アルドたちの前に現れたのは、次元の狭間にあるバー、時の忘れ物亭のマスターだった。


「とりあえず 中に入ってくれ。」

「あ ああ。」


よくわからないまま、アルドたちはマスターの後に続いて、時の忘れ物亭に入った。


「きみたち 人との出逢いを求めているそうだな。」

「なんで それを……?」

「なに 話を聞いただけさ。それで 出逢いを求めるなら ここにいるといい。」

「ここに でござるか……?」

「ああ。もうじき まただれか 来る頃だろうからな……。」

「それって 時層から迷い込んでしまった人たちのことかしら?」

「そうだ。」


すると、それまで食器を吹いていたマスターは手を止め、アルドたちに向き直って言った。


「……きみたちに お願いがある。」

「なんだ?」

「これから おそらく 時の迷い子がここに来るだろう。その迷い子には 話を聞くだけにとどめてほしい。決して きみたちの力を使って 元の時代に戻してあげようとは思わないでくれ。」

「なぜでござるか……?」

「迷い子は 星の導きのままに 来るべくしてきた者たちだ。それを元に戻すということは 因果に逆らうことになる。」

「ええ わかったわ。」

「すまない……。さあ そろそろ来る頃だ。」


マスターの声で、一斉に扉に視線をやると、ほどなくして扉が開いた。


>>>


 時の忘れ物亭に入ってきたのは、見覚えのある男性だった。


「ここは どこだ……?」

「いらっしゃい。ここは時の忘れ物亭…… 時の狭間でたゆたう憩い場。」

「そうか……。」

「この人 どこかで……。」


アルドは、記憶をさかのぼっていき、ようやく思い出した。


「あっ あんた カーゴ・ステーションで逢った……!」

「そうでござるよ! どこかで見たことあると思ったら 機械を廃棄しようとしたいた科学者ではござらんか!」

「ん……? ……あなた方はどこかで お逢いしましたか……?」

「何を言うでござるか……! さきほど あったばかりでござろう?」

「……! もしかして もう忘れてきているんじゃ……。」


次元の狭間に行き着いた者は、徐々に自分がどこから来たのかも、自分が何者かも忘れてしまう。そのことを思い出したアルドは、驚きを隠せなかった。
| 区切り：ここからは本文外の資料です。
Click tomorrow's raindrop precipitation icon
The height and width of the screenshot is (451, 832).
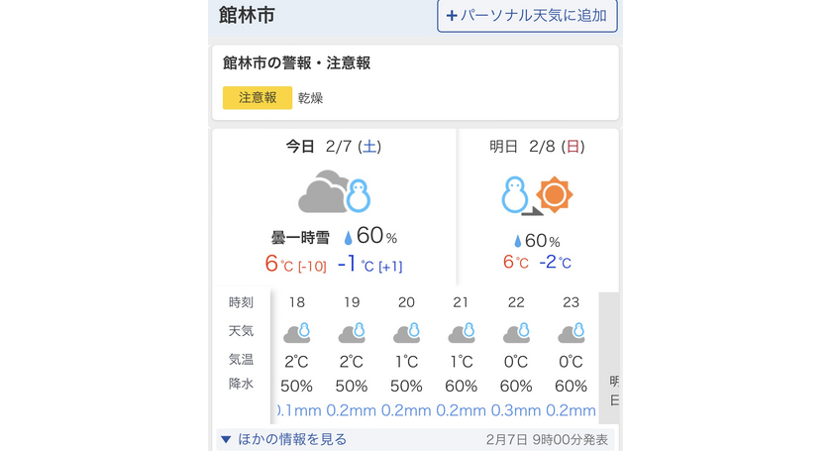coord(517,241)
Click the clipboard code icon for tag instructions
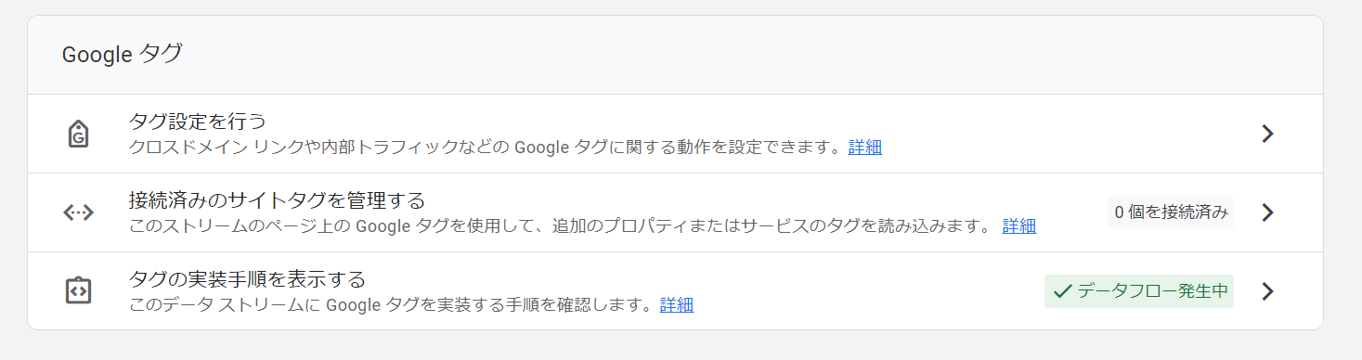The height and width of the screenshot is (360, 1362). (78, 290)
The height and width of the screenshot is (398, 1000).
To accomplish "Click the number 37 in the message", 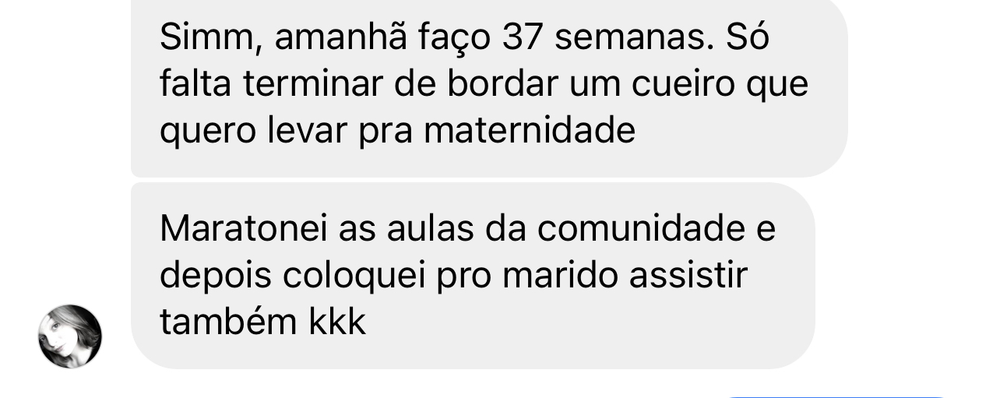I will pyautogui.click(x=522, y=38).
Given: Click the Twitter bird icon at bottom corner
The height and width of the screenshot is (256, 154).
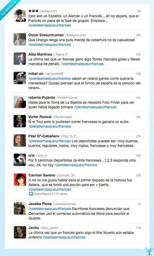Looking at the screenshot, I should tap(149, 251).
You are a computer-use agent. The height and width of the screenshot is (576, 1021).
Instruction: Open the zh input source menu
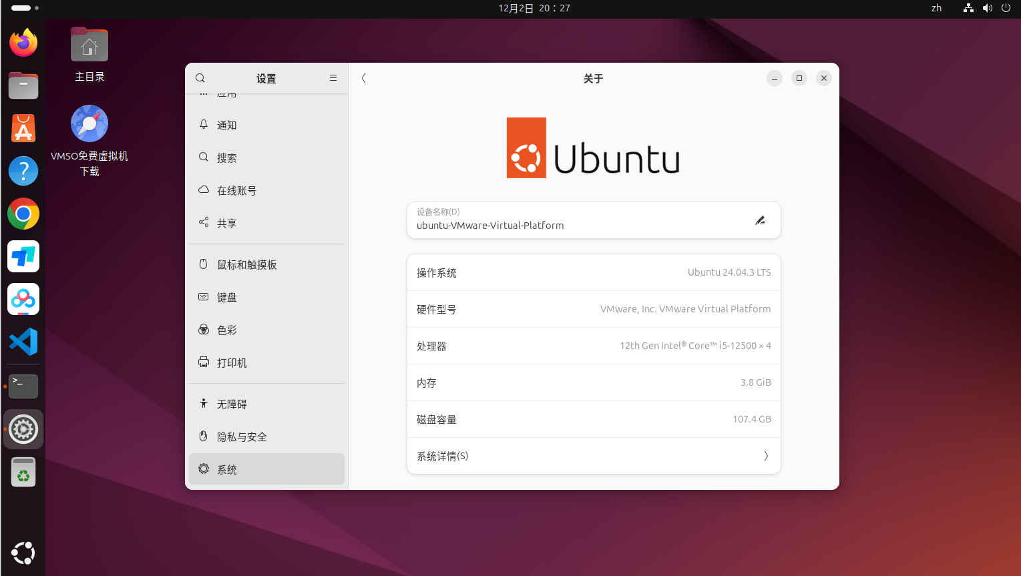coord(936,8)
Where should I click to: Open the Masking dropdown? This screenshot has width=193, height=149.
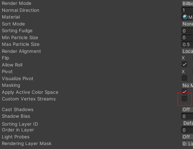(x=187, y=86)
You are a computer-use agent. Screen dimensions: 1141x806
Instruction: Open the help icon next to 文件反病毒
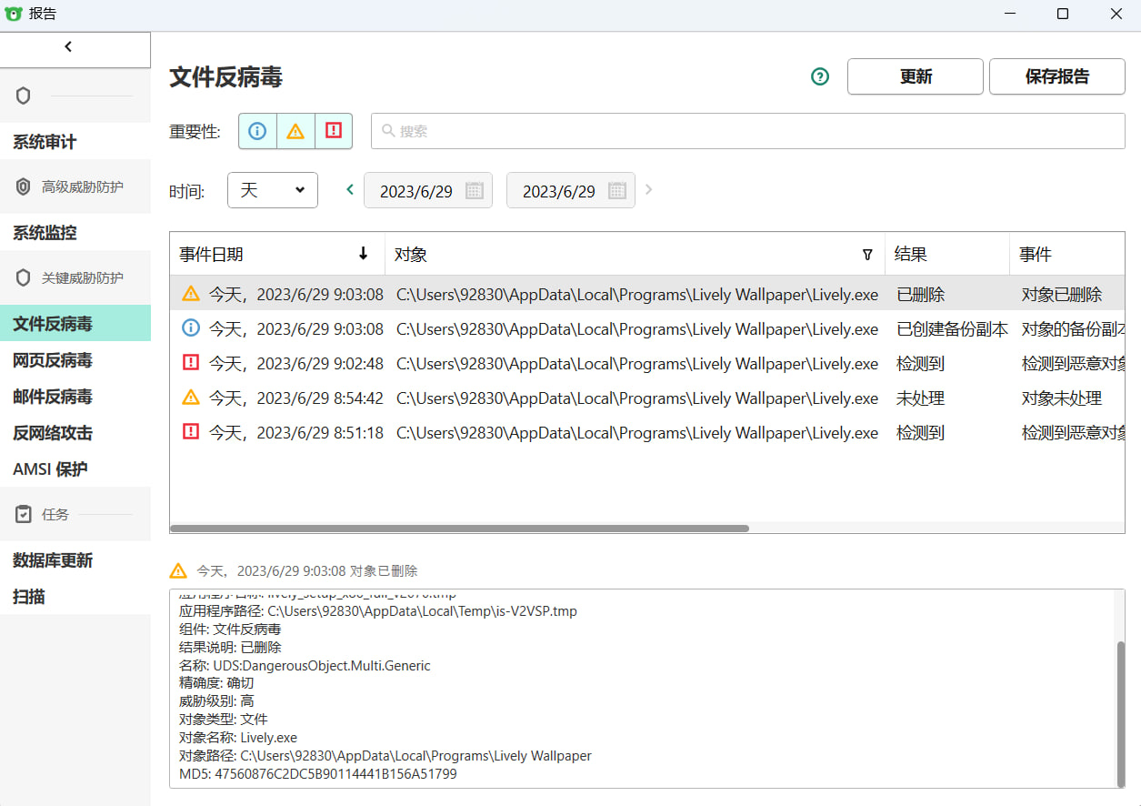point(819,76)
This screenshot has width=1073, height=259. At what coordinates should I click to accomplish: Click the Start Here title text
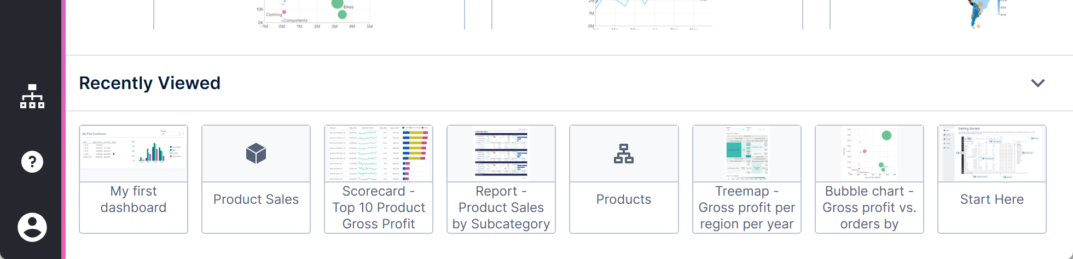[992, 199]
「この人は アルドとサイラスの 知り合いか何かかしら?」

「そういえば この者に逢った時は ヘレナはいなかったでござるな……。」

「この人は カーゴ・ステーションで 自分で作った サーチビットを捨てようとしてたんだ。」

「あら それはどうしてかしら?」

「たしか 作った機械が 人を攻撃してしまったからとか 言っていたでござるよ。」

「それで 暴走しかけていた サーチビットを オレたちが倒したんだ。」

「なるほど そうだったのね。しかし 相変わらず 人間って勝手なのね。」

「何が言いたいでござるか……?」

「自分たちが 好き勝手に作り出しておいて いざ自分たちの害になったり 使えなくなると 簡単に捨ててしまう。そんな 身勝手なことがあるかしら?」


ヘレナは、静かにしかし確かな怒りを持って話していた。アルドの仲間になったとはいえ 世の中にいるそういった人たちへの怒りの炎は まだ消えてはないようだ。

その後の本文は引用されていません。